Istruzioni operative —
**a)** Nel brano sulla salita all'Annapurna, individui gli elementi che, secondo l'intervistato, accompagnano il crescente turismo d'alta quota sugli Ottomila, e li elenchi.
**b)** Secondo il brano sulla salita all'Annapurna, in quale anno gli alpinisti avevano conosciuto uno degli spagnoli?
**c)** Trascriva fedelmente un passo del brano sulla salita all'Annapurna: cominci dalle parole «Un'ascesa da alpinismo» e si fermi dopo le parole «caso ma fondamentale.».

Brano di riferimento —
§
Un'ascesa da alpinismo d'altri tempi, ha commentato Zerain.
«Infatti. Sugli Ottomila c'è sempre meno alpinismo e sempre più turismo d'alta quota, con un ritorno massiccio all'ossigeno, ai climbing sherpa e pareti super-attrezzate. Noi abbiamo invece dovuto unire le nostre forze per raggiungere un obiettivo comune. Sembra un ragionamento utopistico, di quelli a cui non ti puoi più permettere di credere. E invece...»,
Un rapporto, quello con gli altri, nato per caso ma fondamentale.
«Una felice casualità. Avevamo incontrato uno degli spagnoli nel 2009, gli altri non li conoscevamo. Una felice congiuntura astrale ha creato questa unione. Ognuno ha messo a disposizione degli altri le sue capacità ed è stato fondamentale, perché siamo consapevoli del fatto che noi senza di loro non ce l'avremmo mai fatta e così anche loro senza di noi».
Un'unione, anche di filosofia, fondamentale per conquistare l'Annapurna.
§
Estratto del dataset —
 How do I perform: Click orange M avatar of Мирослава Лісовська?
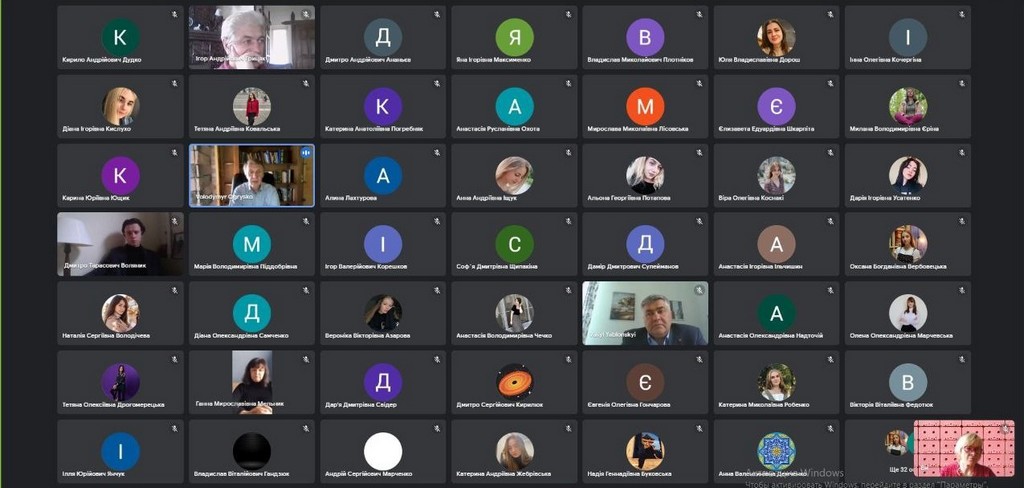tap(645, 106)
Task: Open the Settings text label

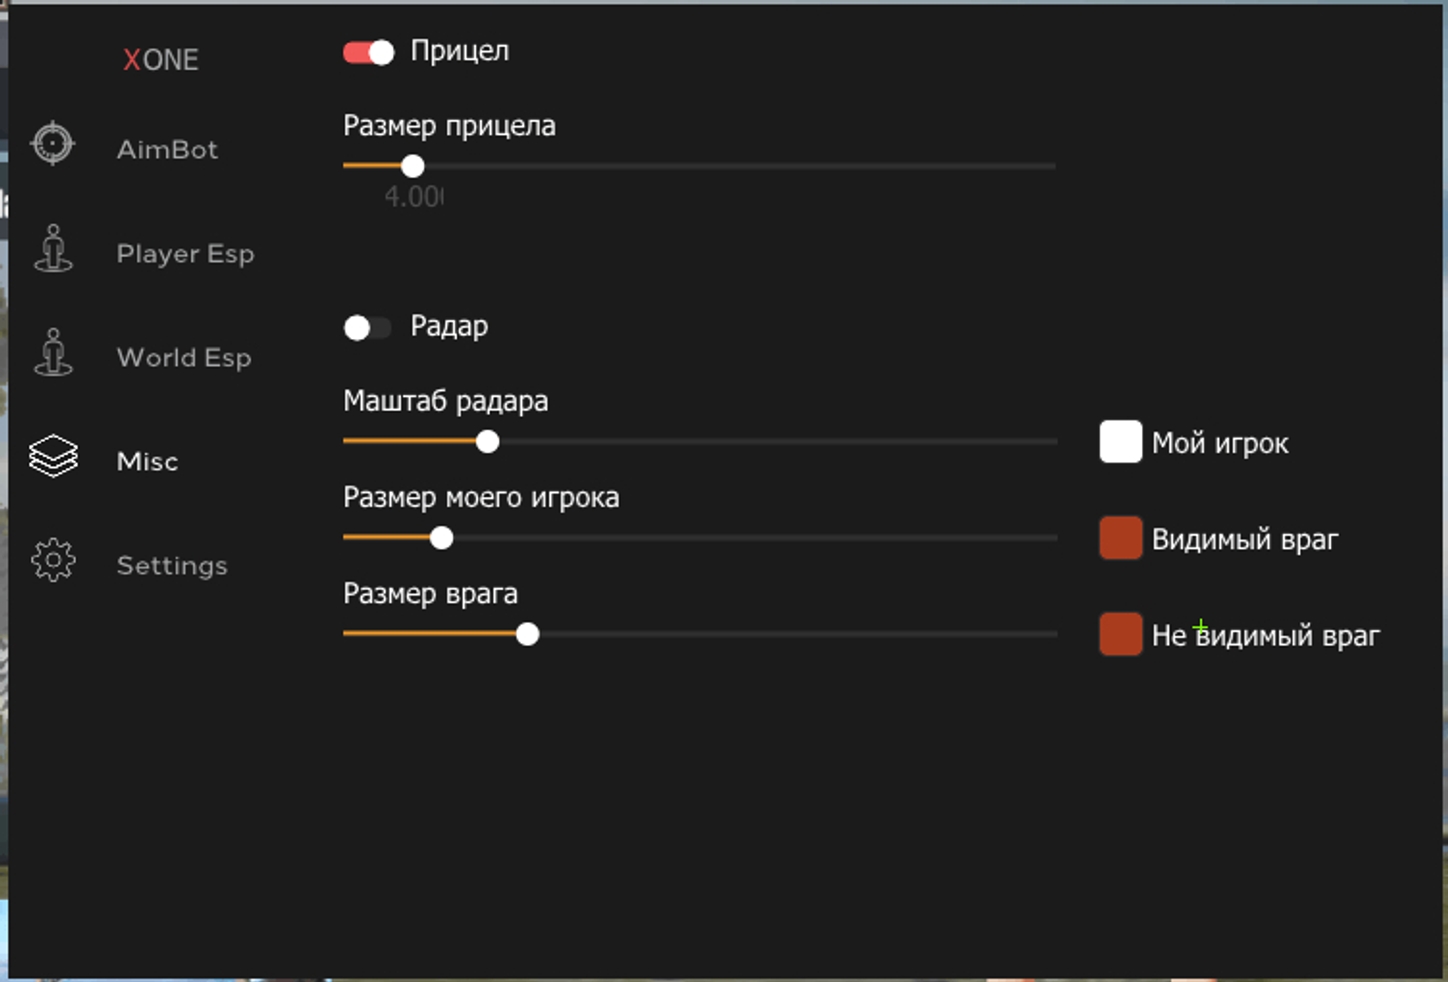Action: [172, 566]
§
Soluzioni proposte —
**a)**
- l'ossigeno
- i climbing sherpa
- le pareti super-attrezzate

**b)** Nel 2009.

**c)**
Un'ascesa da alpinismo d'altri tempi, ha commentato Zerain.
«Infatti. Sugli Ottomila c'è sempre meno alpinismo e sempre più turismo d'alta quota, con un ritorno massiccio all'ossigeno, ai climbing sherpa e pareti super-attrezzate. Noi abbiamo invece dovuto unire le nostre forze per raggiungere un obiettivo comune. Sembra un ragionamento utopistico, di quelli a cui non ti puoi più permettere di credere. E invece...»,
Un rapporto, quello con gli altri, nato per caso ma fondamentale.